There are several reasons to consider adding shares of General Electric stock at this time, even after its latest rally. Let’s take a deeper look below at why it might be a good option for value investors.

Helping Doctors Treat Critically Ill COVID-19 Patients

When you think of companies that are helping in the fight against COVID-19, General Electric might not be the first name that comes to mind. However, the beauty of a company like General Electric is that it is well-diversified and generates revenue from several operating segments including aviation, power, renewable energy, capital, and healthcare. The company is receiving a surge in orders for COVID-19-related healthcare products, which should continue well into next year.

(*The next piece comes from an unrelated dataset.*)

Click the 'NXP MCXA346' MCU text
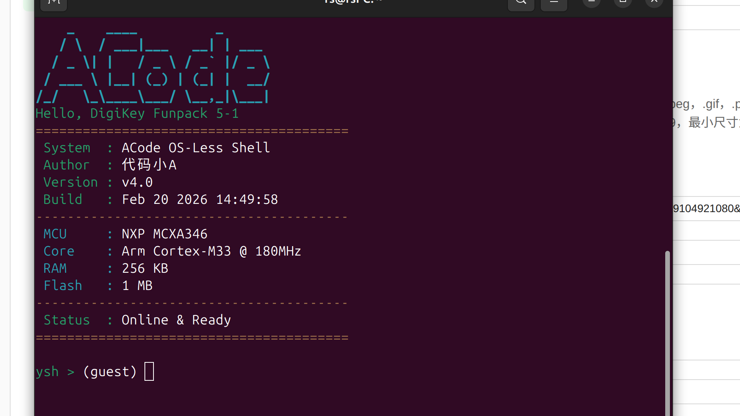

GE has increased its global manufacturing capacity for critical medical equipment such as respiratory, x-ray, monitoring solutions, anesthesia, and point of care equipment that are helping doctors around the world manage the health crisis.

General Electric also recently made an exciting announcement about new healthcare technology that might end up saving lives as doctors deal with COVID-19 patients in critical condition. On November 23rd, GE Healthcare announced a new artificial intelligence (AI) algorithm that helps clinicians assess Endotracheal Tube placements. The algorithm assists doctors with making potentially life-saving adjustments and correctly assessing when a patient needs to be placed on a ventilator. Chest x-rays need to be evaluated as soon as possible, and GE Healthcare’s Critical Care Suite 2.0 is an industry-first technological advancement that can help to make that happen more quickly.

Post-Vaccine Positives

Another reason why General Electric stock might be worth a look at this time has to do with what their Aviation operating segment could look like in a post-vaccine world. Since General Electric made of 35% of its 2019 revenue from Aviation, it makes sense that its earnings have taken a big hit thanks to the pandemic. The company is a global provider of jet engines and their related components and services in commercial and military aviation markets. With COVID-19 significantly affecting the commercial airline industry, Aviation revenues dropped 39% year-over-year in Q3 for the company to $4.9 billion.

If you believe that the commercial airline industry will rebound quickly after a vaccine has been approved by the FDA, companies like General Electric could see a significant earnings boost as people start traveling again. It’s also worth noting that GE’s LEAP aircraft engine line could have better days ahead, as it is the exclusive engine for the Boeing 737 Max that was previously grounded indefinitely. The 737 Max should be flying again soon after the Federal Aviation Administration recently cleared it to fly passengers, which is even more good news for General Electric shareholders.

Turnaround Time?

While General Electric is certainly seeing sharp earnings declines this year as a result of the pandemic, there are reasons for optimism that value investors should keep in mind. Thanks to the progress that the latest management team has made in turning the company around, the stock seems to have finally found a bottom. With margins in the non-aviation business segments seeing strong improvements in Q3, it appears the CEO Larry Culp has the company headed in the right direction. GE also could see strong improvements in Free Cash Flow as more operational efficiencies are achieved.

The bottom line here is that General Electric is an overlooked pandemic play that could end up being a staple of your portfolio. While there are always risks associated with buying a company that is vulnerable to cyclical demand and high leverage, the good headlines are starting to outweigh the bad ones for this iconic American company.